By Junichiro Shiozaki / Yomiuri Shimbun Staff WriterKumadori is the distinctive makeup worn by kabuki actors. Pigments of red, blue, brown and other colors are applied in lines on white foundation on the face. The colors and lines depend on the character, but the combined effect is always meant to exaggerate the blood vessels and muscles of the face.
Kumadori makeup is mainly used in “aragoto” pieces. Aragoto is a style of kabuki that originated in Edo (present-day Tokyo), characterized by its portrayals of valiant warriors, fierce demons and superhuman beings with magical powers. The style is said to have been established by Ichikawa Danjuro I at the end of the 17th century, when Genroku culture was at its height.
Kabuki actors in the Kansai region, meanwhile, are said to have begun wearing kumadori makeup after the Meiji Restoration in the late 19th century, when they began to interact with actors in the Tokyo region. The style they adopted is still worn by Kansai actors today.
According to Kenichiro Ishibashi, chief researcher of performing arts at the National Theatre’s research and training department, kumadori, though often thought to capture the essence of kabuki, is best regarded as simply a makeup technique.

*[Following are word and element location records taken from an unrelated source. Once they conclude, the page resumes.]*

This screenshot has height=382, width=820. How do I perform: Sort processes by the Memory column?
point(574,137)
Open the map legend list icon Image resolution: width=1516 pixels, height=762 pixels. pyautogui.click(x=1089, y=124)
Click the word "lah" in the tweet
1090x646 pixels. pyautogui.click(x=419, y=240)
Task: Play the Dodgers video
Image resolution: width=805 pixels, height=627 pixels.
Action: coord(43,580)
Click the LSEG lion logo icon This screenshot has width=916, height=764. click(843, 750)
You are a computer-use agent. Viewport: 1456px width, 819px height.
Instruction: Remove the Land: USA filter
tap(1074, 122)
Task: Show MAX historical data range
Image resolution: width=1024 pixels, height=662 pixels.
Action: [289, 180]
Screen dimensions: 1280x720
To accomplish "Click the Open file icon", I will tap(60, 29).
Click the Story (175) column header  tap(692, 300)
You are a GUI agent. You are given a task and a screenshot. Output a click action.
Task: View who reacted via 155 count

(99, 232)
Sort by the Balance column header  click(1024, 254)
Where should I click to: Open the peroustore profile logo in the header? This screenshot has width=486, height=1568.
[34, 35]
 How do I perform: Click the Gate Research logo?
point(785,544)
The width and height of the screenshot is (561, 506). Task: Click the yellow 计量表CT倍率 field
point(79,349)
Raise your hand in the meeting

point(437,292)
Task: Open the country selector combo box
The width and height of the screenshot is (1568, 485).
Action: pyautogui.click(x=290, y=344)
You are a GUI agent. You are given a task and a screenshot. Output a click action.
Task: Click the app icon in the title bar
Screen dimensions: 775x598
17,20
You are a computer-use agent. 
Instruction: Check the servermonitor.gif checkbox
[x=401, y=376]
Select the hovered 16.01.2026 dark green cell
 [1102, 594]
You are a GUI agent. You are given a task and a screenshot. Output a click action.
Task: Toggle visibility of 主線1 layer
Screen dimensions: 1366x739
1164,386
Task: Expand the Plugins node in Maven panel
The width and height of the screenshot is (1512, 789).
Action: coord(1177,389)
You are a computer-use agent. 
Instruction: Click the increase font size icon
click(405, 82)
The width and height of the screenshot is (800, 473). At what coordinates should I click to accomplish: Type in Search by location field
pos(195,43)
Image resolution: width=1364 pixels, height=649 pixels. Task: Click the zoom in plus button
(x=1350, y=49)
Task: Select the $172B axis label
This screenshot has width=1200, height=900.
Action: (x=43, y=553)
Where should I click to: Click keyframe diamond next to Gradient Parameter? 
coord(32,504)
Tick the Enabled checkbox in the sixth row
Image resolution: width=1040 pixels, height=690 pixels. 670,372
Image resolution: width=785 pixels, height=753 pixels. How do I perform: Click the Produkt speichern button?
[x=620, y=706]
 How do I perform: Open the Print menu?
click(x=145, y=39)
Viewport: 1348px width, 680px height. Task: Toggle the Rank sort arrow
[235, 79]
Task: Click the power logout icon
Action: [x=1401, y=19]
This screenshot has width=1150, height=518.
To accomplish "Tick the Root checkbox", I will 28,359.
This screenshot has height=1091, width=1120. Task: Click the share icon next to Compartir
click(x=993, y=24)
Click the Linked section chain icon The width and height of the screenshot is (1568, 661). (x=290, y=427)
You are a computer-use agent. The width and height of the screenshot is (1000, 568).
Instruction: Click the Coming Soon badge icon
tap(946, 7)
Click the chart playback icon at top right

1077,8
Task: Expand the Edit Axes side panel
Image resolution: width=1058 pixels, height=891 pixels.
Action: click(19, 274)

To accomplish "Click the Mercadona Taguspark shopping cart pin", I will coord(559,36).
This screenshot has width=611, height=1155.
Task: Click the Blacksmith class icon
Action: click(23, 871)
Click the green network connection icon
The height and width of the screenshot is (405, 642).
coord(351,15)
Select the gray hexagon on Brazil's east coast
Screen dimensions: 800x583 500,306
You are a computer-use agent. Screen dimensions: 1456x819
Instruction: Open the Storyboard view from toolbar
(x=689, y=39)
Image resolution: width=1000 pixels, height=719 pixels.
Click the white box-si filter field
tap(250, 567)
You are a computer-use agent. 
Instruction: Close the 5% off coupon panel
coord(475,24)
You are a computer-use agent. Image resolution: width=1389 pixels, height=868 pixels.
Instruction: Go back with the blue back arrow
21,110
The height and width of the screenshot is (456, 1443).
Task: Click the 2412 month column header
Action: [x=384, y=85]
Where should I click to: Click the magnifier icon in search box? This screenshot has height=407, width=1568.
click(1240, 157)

“Generally speaking, makeup is more or less meant to enhance people’s facial features,” Ishibashi said. “Kumadori is one of the techniques for exaggerating and creating better stage effects.”
Ishibashi’s comments are based on the fact that actors must still apply a certain amount of white foundation, lip rouge, eyeliner and other cosmetics even when performing pieces that do not call for kumadori.
“Instead of regarding kumadori as something completely strange, it’s best to consider it an extension of regular makeup,” the researcher said. “Kumadori simply emphasizes the muscles and blood vessels of the face. It’s not adding something extra that doesn’t exist.”
Kumadori is often said to resemble the makeup of Chinese opera. However, Ishibashi disputes this view, saying Chinese opera’s makeup is more akin to painting and thus unlike kumadori’s focus on applying colors to emphasize facial features.
An unproven theory holds that kumadori originated from Buddhist sculptural motifs, such as the muscular Nio statues that guard the Buddha at many temples.
The typical features of kumadori can be seen in kabuki masterpiece “Sugawara Denju Tenarai Kagami.” A scene in the piece called “Kurumabiki” features four characters wearing the makeup.
Poised to launch a righteous attack on the procession of an influential minister and villain named Fujiwara no Shihei, triplets Umeomaru and Sakuramaru are suddenly confronted by Matsuomaru, a retainer of Shihei and the third triplet. Umeomaru and Sakuramaru become frozen when Shihei gazes upon them.
Kumadori’s colors represent the traits of the characters: red for justice, blue for vice and brown for apparitions. Umeomaru, the most powerful character among the four, has an intricate red kumadori called “suji-guma” that represents a brave hero fighting for justice. Sakuramaru, the meekest character, has a gentle kumadori called “mukimi-guma.” This type represents gallant young men. Meanwhile, Matsuomaru’s “nihon-guma” type of kumadori emphasizes the eyes and eyebrows to create a forceful expression. Finally, Shihei has a blue “kuge-are” that represents evil noblemen.
Audience members can tell the performer’s role from the type of kumadori worn.
“There is said to be about 50 types of kumadori, but only 10 or so are actually used on stage,” Ishibashi said. “One might discover new varieties as the actors add their twists to those regular patterns.”
Trying to determine the role and personality of each character based on the actor’s makeup is one of the many enjoyable elements of kabuki.
— Shiozaki is a specialist in kabuki.